Id., at 203. The court then went on to address the question whether
Cohen could establish a cause of action under Minnesota law on
a promissory estoppel theory. Apparently, a promissory estoppel
theory was never tried to the jury, nor briefed nor argued by
*667 the parties; it first arose during oral argument in the
Minnesota Supreme Court when one of the justices asked a question
about equitable estoppel.

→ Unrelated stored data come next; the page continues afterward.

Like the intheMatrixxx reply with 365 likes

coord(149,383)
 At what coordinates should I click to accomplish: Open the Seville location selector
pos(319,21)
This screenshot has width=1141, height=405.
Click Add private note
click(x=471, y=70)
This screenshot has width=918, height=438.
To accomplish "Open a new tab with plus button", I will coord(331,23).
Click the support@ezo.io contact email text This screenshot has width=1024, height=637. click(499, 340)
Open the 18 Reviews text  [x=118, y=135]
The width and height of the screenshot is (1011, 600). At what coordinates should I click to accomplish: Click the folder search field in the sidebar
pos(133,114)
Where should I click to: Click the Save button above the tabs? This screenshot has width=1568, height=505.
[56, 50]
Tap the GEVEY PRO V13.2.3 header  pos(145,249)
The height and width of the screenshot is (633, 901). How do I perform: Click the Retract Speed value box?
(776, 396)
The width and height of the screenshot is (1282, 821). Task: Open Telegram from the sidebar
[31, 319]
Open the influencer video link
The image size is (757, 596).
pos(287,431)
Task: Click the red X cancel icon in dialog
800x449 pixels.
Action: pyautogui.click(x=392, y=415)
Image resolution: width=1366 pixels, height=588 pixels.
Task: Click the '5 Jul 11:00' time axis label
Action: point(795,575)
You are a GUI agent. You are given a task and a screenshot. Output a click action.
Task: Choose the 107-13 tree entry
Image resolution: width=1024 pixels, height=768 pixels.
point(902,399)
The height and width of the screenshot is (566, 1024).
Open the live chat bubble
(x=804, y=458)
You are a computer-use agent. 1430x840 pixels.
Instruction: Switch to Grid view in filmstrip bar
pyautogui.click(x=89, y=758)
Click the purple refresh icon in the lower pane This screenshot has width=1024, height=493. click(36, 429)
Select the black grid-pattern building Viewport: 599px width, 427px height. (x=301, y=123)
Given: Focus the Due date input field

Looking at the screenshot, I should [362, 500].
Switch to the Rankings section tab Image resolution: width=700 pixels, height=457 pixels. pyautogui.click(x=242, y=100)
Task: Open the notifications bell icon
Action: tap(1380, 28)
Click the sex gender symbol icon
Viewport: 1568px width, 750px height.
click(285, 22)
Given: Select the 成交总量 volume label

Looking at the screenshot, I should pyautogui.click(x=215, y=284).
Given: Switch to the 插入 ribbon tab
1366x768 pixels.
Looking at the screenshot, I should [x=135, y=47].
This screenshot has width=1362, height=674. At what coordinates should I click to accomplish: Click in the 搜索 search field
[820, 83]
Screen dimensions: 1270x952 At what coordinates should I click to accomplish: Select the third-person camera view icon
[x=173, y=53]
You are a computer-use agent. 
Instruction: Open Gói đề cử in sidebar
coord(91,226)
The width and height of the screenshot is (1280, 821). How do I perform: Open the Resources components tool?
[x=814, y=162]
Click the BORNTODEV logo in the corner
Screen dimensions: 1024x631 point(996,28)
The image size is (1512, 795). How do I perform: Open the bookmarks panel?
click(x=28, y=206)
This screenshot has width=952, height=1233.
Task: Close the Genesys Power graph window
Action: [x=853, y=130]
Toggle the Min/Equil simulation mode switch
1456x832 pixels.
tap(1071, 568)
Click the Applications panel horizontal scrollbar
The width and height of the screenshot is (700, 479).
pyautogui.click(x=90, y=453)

See App. 38.
In addressing the promissory estoppel question, the court
decided that the most problematic element in establishing such
a cause of action here was whether injustice could be avoided
only by enforcing the promise of confidentiality made to Cohen.
The court stated: "Under a promissory estoppel analysis
there can be no neutrality towards the First Amendment. In deciding
whether it would be unjust not to enforce the promise, the court
must necessarily weigh the same considerations that are weighed
for whether the First Amendment has been violated. The court
must balance the constitutional rights of a free press against
the common law interest in protecting a promise of anonymity."
457 N.W.2d, at 205. After a brief discussion, the court concluded
that "in this case enforcement of the promise of confidentiality
under a promissory estoppel theory would violate defendants'
First Amendment rights." Ibid.
We granted certiorari to consider the First Amendment implications
of this case. 498 U.S. 1011, 111 S.Ct. 578, 112 L.Ed.2d 583 (1990).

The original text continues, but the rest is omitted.